Corn Bread Stuffing with Shrimp & Andouille

Corn Bread Stuffing with Shrimp & Andouille
(8-10 servings)


1 box Corn Bread Mix, prepared (see note)
1 lb. Andouille Sausage, quartered lengthwise & then sliced into ½ inch thick pieces
3 tbsp. Unsalted Butter
2 medium Yellow Onions, chopped
1 bunch Celery, chopped
8 medium Green Onions, sliced (white & light green parts only)
1 lb. large Raw Shrimp, shelled, deveined & chopped
1 tbsp. Fresh Garlic, minced
1 tbsp. Fresh Sage, chopped
1 tbsp.

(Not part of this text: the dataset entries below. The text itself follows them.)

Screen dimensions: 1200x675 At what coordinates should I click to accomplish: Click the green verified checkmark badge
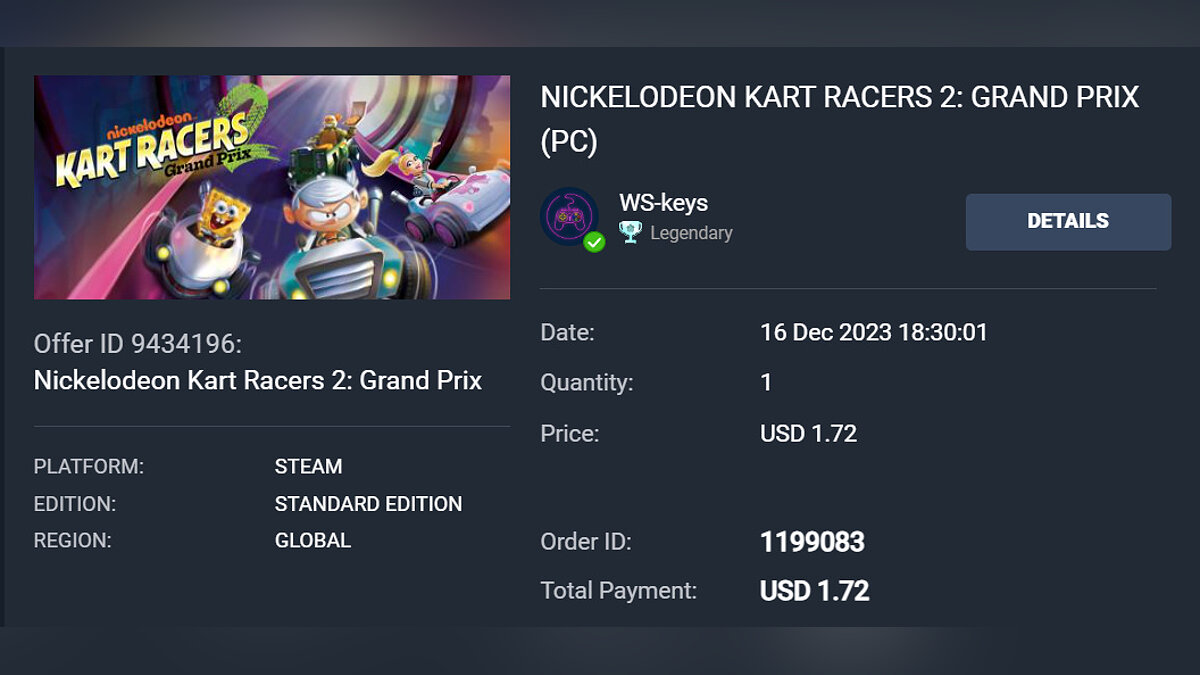tap(594, 242)
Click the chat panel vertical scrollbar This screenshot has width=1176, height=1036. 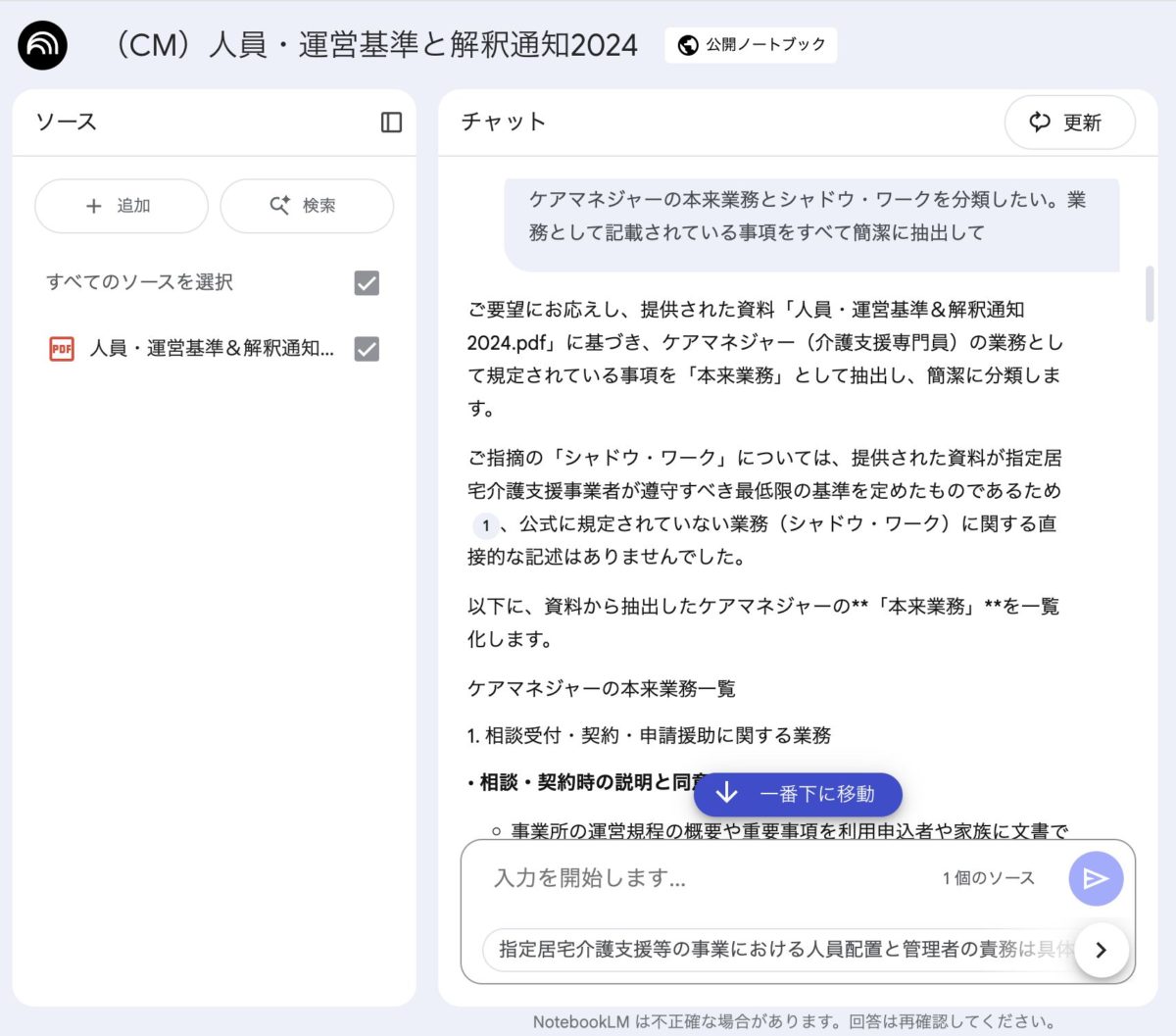1150,294
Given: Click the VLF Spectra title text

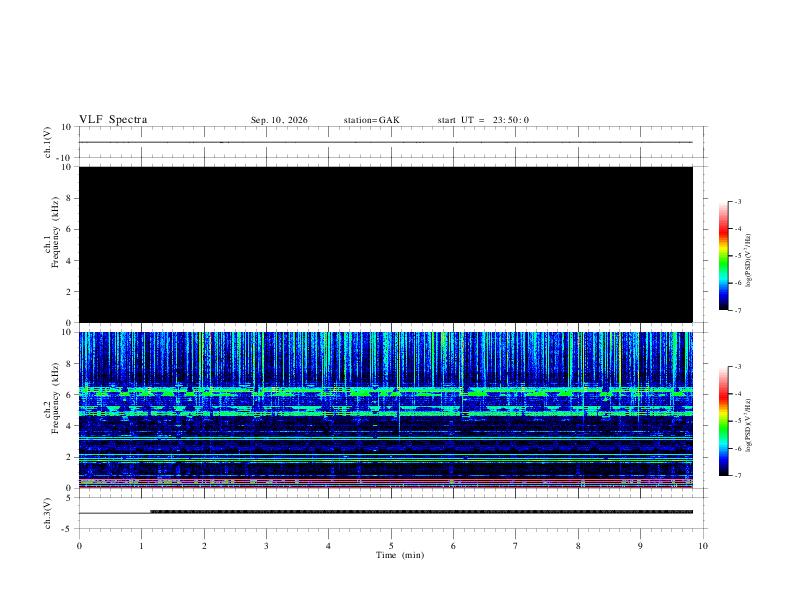Looking at the screenshot, I should 113,120.
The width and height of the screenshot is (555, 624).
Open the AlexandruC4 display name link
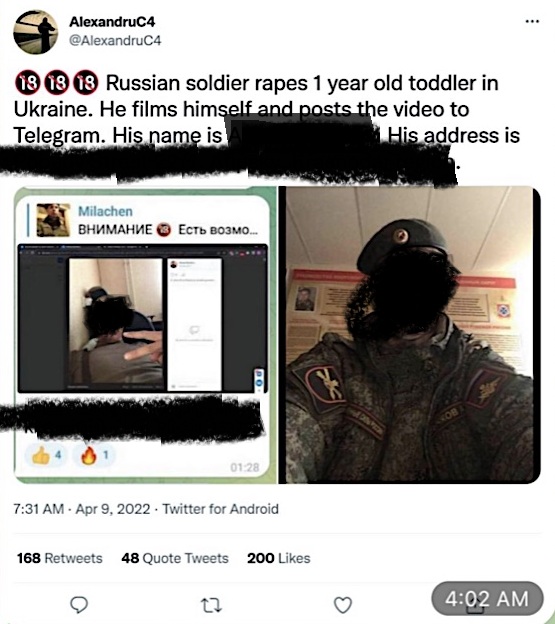112,21
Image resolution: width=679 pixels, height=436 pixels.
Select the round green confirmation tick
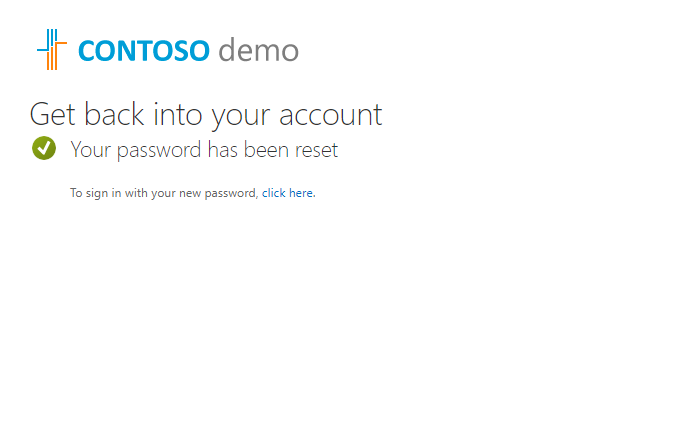click(44, 148)
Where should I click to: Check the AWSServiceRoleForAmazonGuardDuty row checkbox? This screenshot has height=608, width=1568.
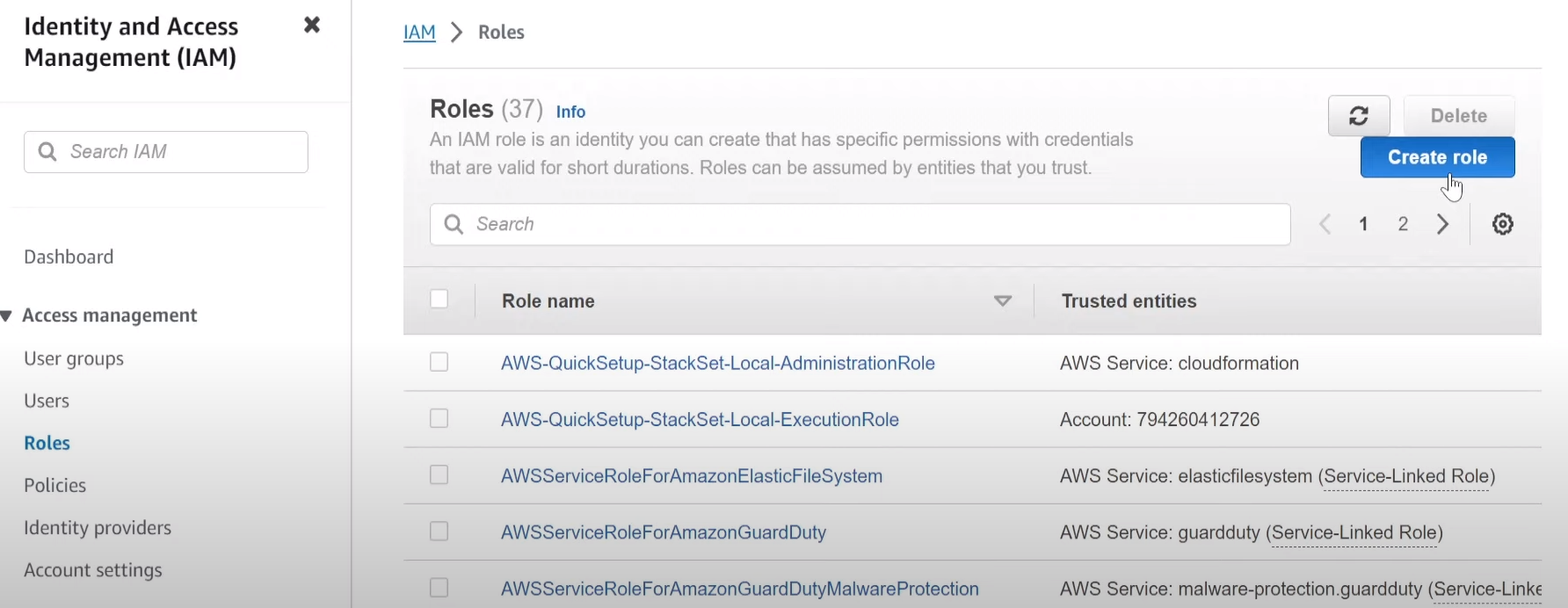pos(439,532)
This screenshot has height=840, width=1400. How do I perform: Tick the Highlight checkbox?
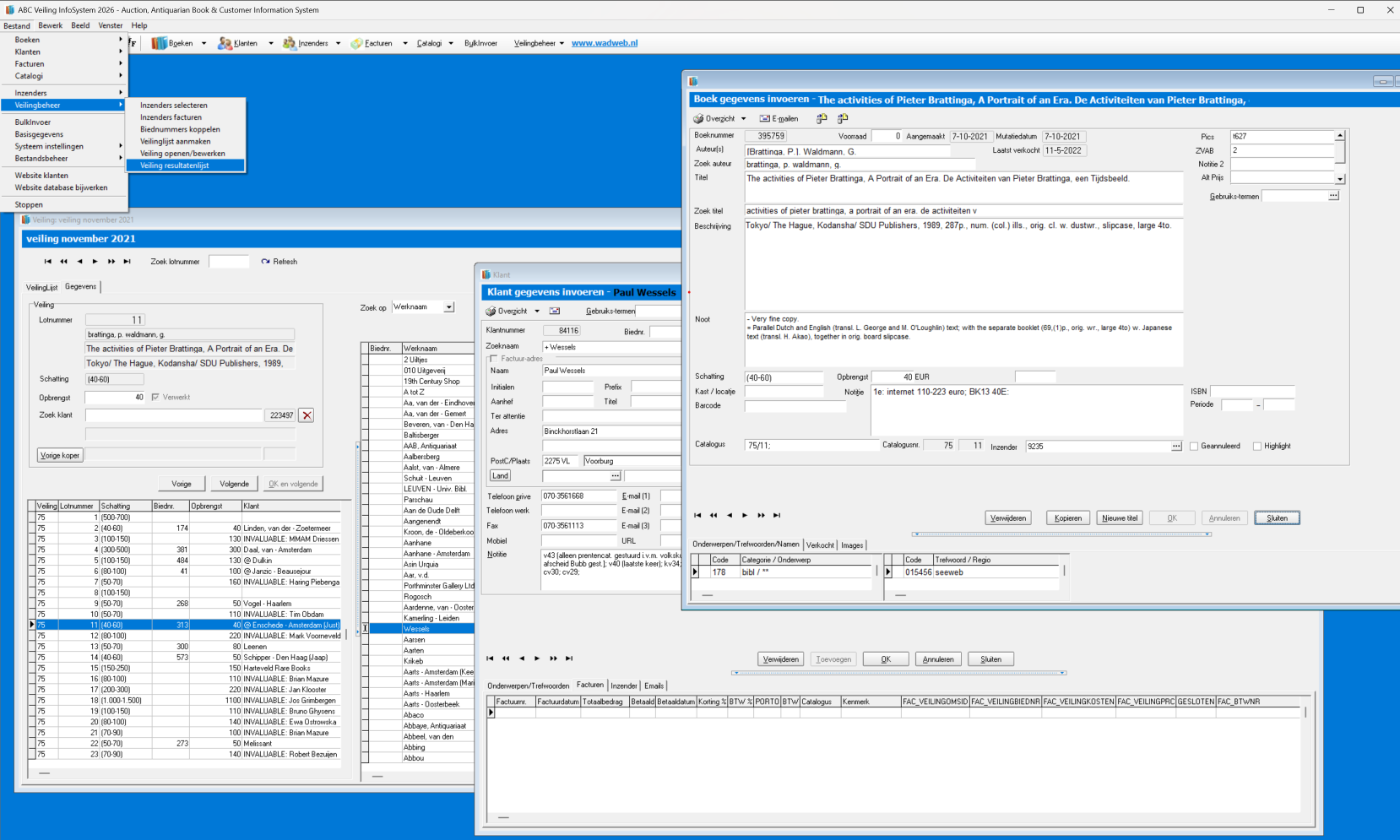(x=1257, y=447)
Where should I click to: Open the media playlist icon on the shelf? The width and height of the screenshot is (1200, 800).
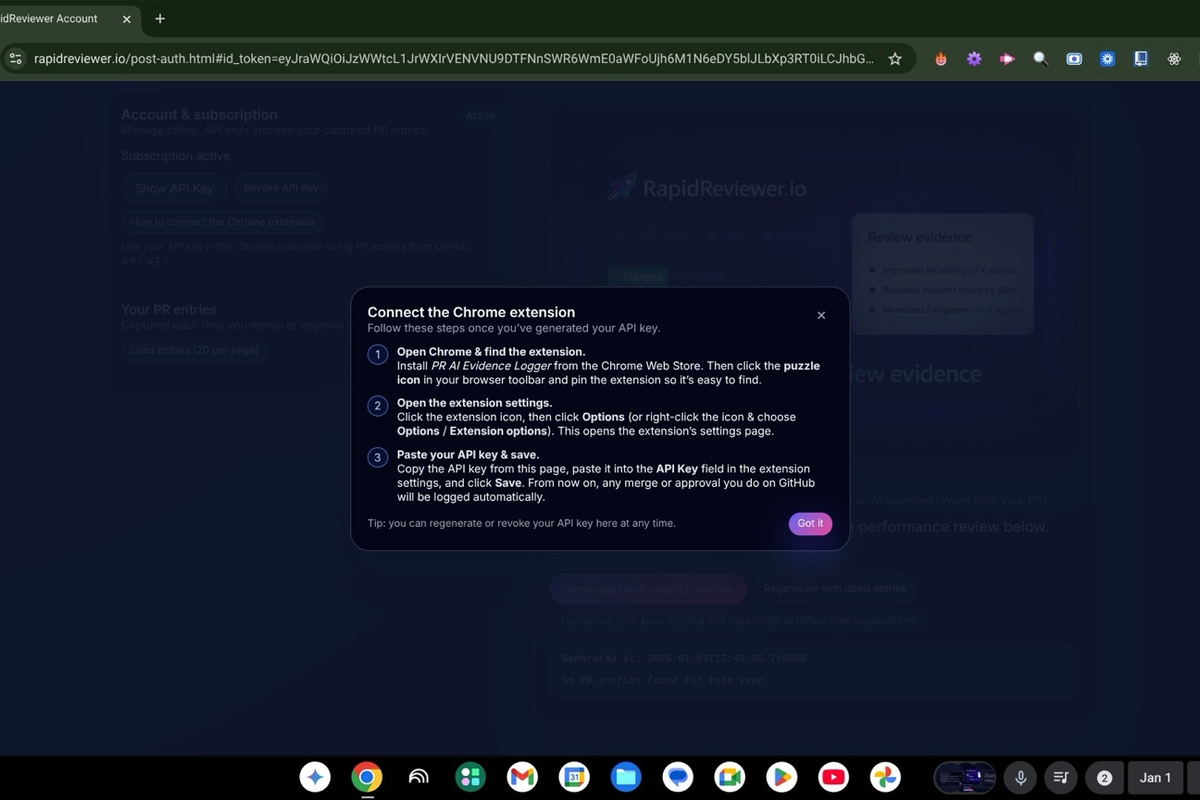(1061, 777)
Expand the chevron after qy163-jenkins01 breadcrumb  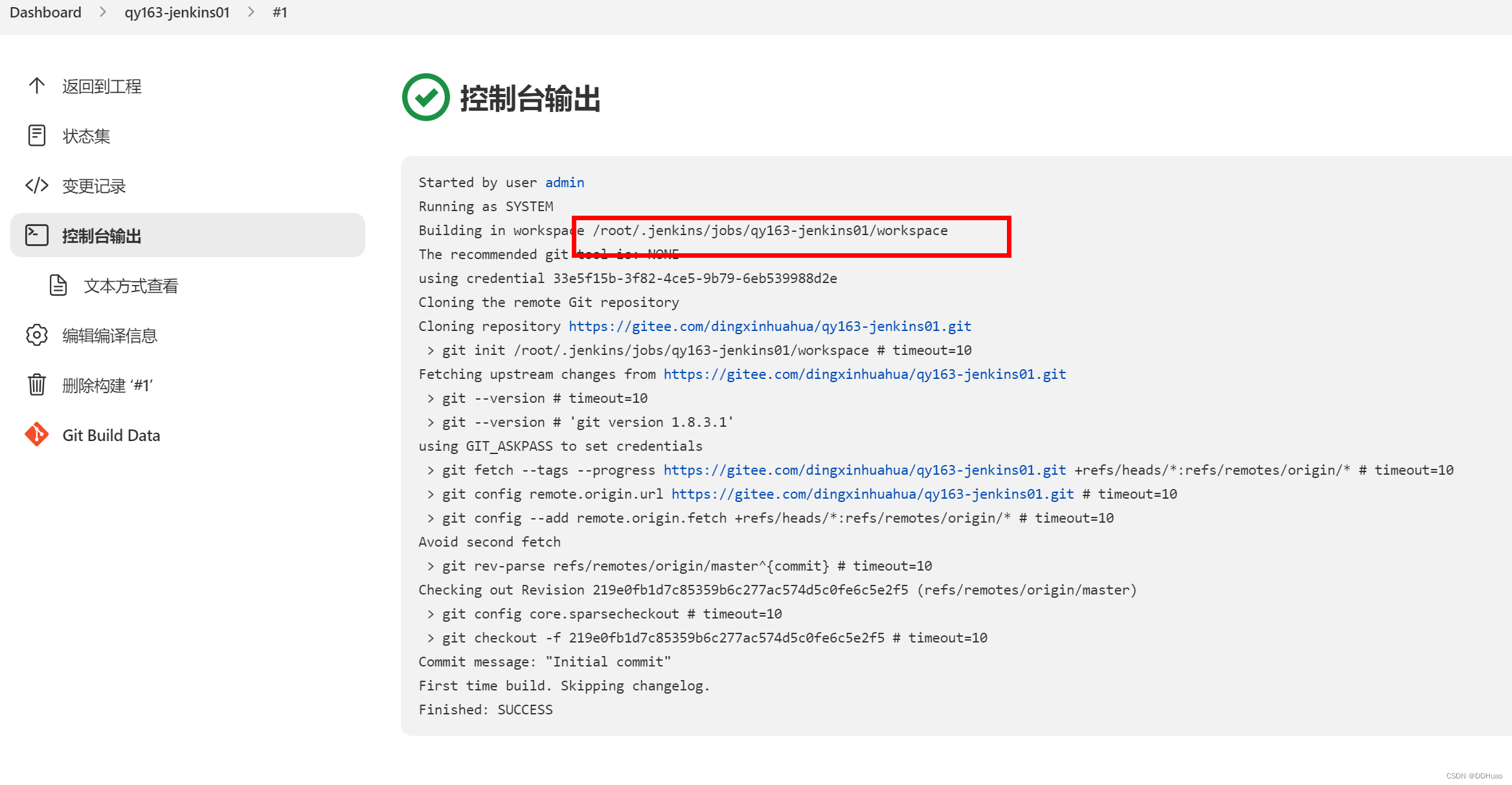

Fresh Thyme, chopped
3 cups Chicken Broth
½ cup Fresh Flatleaf Parsley, chopped
to taste Salt & Black Pepper
to taste Tabasco


Place cutup corn bread in a large mixing bowl.  In a large heavy skillet, cook sausage over moderate heat until lightly browned (10 minutes).  Add to the bowl with corn bread.  Now melt butter in skillet and add onions, celery and half of green onions.  Cook over moderate heat until softened (10 minutes).  Add shrimp, garlic, sage and thyme while continuing to cook until shrimp are just cooked through (3 minutes).  Add shrimp mixture to bowl with corn bread.  In the same skillet, heat broth to a boil.  Pour over corn bread mixture and stir well.   Add parsley, remaining green onions and season with salt, pepper and Tabasco mixing to incorporate.  Spread stuffing into a 10x15 generously buttered non-metal baking dish.  Place in a pre-heated 350 degree oven for 1 hour or until crisp and brown on top.

Note:               Make a box of your favorite corn bread mix or recipe in a 9x13 baking dish.  When cooled, slice into 1 inch squares for this recipe.  Corn bread will be thinner than when you use an 8x8 dish according to the box mix.